One situation in which a Voronoi polygon may be useful would be for a business to pinpoint it’s locations of operation along with the relative proximities of its customers. This may offer a business insight as to whether or not it is worth opening new locations or closing existing ones. Voronoi polygons may also be helpful for public transportation purposes, where someone could view the map and easily find out where the nearest bus stop, subway station, etc. is located relative to their location. Heat maps could prove to be useful for many statistical purposes. For instance, any economically based data (such as interest rates as in the previous practicum) could be visualized in a heat map to better understand spatial relationships.
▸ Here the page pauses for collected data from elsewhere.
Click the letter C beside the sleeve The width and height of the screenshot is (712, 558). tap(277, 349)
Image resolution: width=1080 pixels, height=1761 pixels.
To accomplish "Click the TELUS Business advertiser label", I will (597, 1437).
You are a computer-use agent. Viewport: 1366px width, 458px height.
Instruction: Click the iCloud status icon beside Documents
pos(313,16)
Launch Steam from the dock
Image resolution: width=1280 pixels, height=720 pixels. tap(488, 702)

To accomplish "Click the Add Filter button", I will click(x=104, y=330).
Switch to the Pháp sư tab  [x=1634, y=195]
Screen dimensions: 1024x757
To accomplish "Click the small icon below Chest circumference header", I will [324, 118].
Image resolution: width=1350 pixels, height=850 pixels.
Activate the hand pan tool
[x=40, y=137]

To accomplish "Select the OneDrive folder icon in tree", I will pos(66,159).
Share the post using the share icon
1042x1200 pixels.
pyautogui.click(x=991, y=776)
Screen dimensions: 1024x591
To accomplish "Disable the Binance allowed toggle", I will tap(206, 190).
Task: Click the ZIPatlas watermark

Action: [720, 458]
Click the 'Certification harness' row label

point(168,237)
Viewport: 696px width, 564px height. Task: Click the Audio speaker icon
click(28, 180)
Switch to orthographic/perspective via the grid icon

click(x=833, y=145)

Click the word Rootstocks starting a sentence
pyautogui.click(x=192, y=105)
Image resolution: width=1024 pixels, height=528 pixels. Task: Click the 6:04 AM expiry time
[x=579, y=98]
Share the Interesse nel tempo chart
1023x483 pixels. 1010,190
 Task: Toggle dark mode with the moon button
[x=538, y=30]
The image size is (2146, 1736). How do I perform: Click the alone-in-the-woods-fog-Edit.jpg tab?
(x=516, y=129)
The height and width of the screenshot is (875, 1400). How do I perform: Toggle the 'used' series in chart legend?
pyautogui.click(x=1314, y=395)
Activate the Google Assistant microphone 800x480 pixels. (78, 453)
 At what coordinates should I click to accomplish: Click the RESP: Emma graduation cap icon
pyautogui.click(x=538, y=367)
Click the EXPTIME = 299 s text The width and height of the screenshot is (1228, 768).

Additionally, I usually think of heat maps used to visualize the density or frequency of made shots by location on a basketball court, where the heat map serves some importance in sports analytics.
In terms of my project, I think that Voronoi polygons may be useful, as I am planning to observe the spatial locations of pharmacies in the Omaha area and put that in context with COVID vaccination rates and community health over the last 4 years. I could create Voronoi polygons around pharmacies as the center point, and this would allow me to better analyze the distances that certain communities lie from health-related resources.